Have you ever pondered what people will say when you die? We often assume our eulogy will paint a picture of the best days we lived on earth. We tend to believe that people will remember us for all the good deeds we accomplished. However, such was not the case for King Rehoboam, son of King Solomon. At the end of his life, we find in 1 Chronicles an editorial comment by the author of this historical account, his take on the life of Rehoboam: “He did evil because he had not set his heart on seeking the Lord.”

Here’s what I believe we can learn from this description:

When the Bible says, “he did evil,” it should suffice to conclude that this person, well, committed evil, and that this is clearly a bad thing. We can safely conclude that we should ensure we don’t end up like him, and at the same time, avoid doing the things that led him into this debacle.

However, the Bible goes beyond this, offering a description of the single most important thing and characteristic of his life that led Rehoboam to obtain the tag of “evil“… the Bible says, “he did evil, because…” here is the reason why:

“… he did not set his heart on seeking the Lord.”

What your heart seeks or loves is usually what you worship, and as a result, it also defines who you really are. If your heart seeks anything in a higher capacity than it does God, inevitably, it will lead to evilness since it’s only in God that we find our standard of goodness. St. Augustine said,

“For when we ask whether somebody is a good person, we are not asking what he believes or hopes for, but what he loves.”

So at the end of the road, the question that matters is, what is your heart seeking the most, what do you love the most?
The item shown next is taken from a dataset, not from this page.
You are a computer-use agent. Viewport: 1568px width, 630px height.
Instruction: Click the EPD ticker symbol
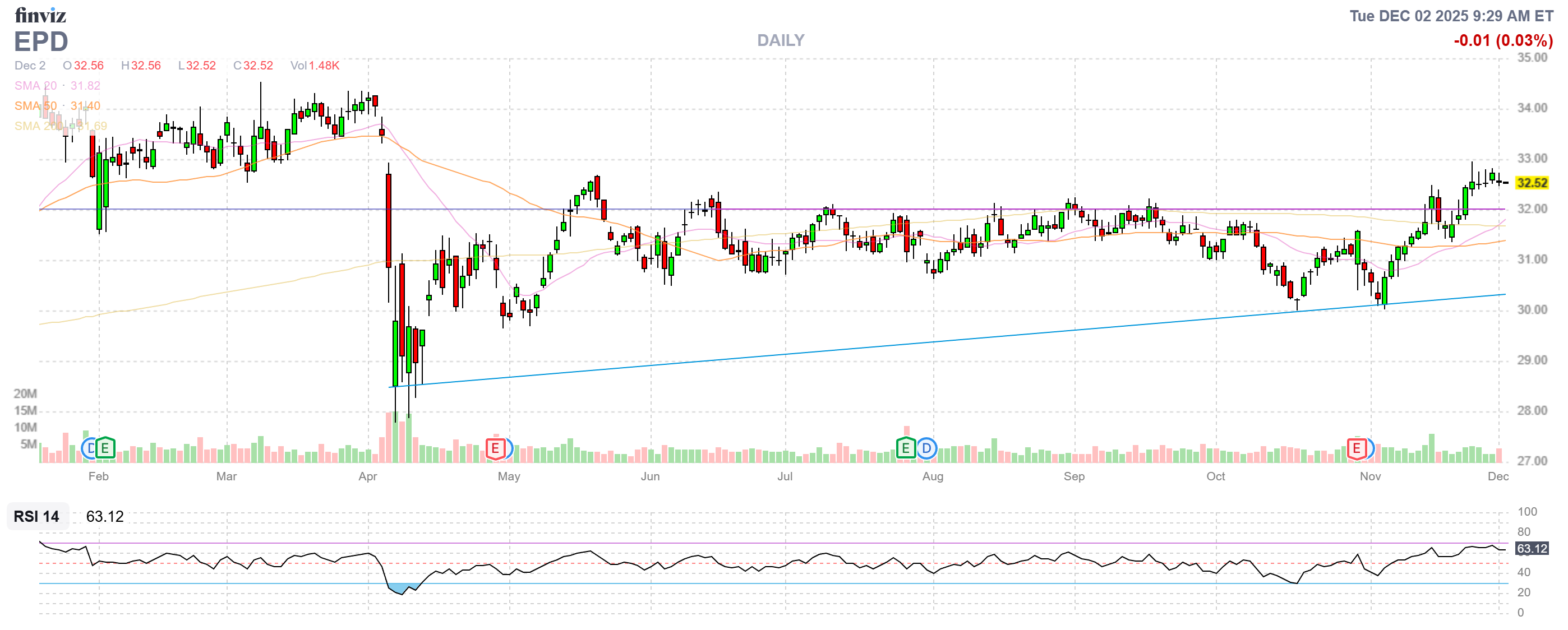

Notice the scripture says, “he did not set his heart…” It’s one thing to believe what you think you love or seek; it’s another thing to realize what it really is that your heart loves and seeks. Sin and evilness are expressions of our loves outside the order of the love structured in God, who is the very definition of good and love.

There are two things that we must be sure to pay attention to if we do not want to fall prey to evilness in our lives:

First, you must “set your heart,” Setting your heart is a lifestyle choice. It is possible to “seek the Lord” without having the “heart” set to seek the Lord. Setting our hearts means ensuring that our whole strength, mind, and heart are set to constantly and consistently seek the ways of the Lord.

We can do things that feel like we are “seeking God,” but if our hearts are not “set” on the Lord, then the things that we do are religious and shallow. For instance, we can attend church without wanting church to tend to us. We can read the Bible, and at the same time not want the Bible to read us, etc. And it sure can feel as though we are seeking and serving God, but if our hearts are not constantly and consistently positioned toward him, without exercising our hearts to constantly desire his will, without training our lives to the spiritual disciplines so that we can understand the importance of being one with God, then our worship and service to God can be shallow, and eventually lead to evilness.

Second, you must “seek the Lord.” This speaks to the idea that we must want to do his will. Seeking the Lord for what? One may ask. For his will. Jesus said, “Let your will be done.” When we seek the Lord for his will, it gives us the freedom to first, surrender our wills, and second, to give him authority over our lives. And when we do this, we set our hearts to trust him fully.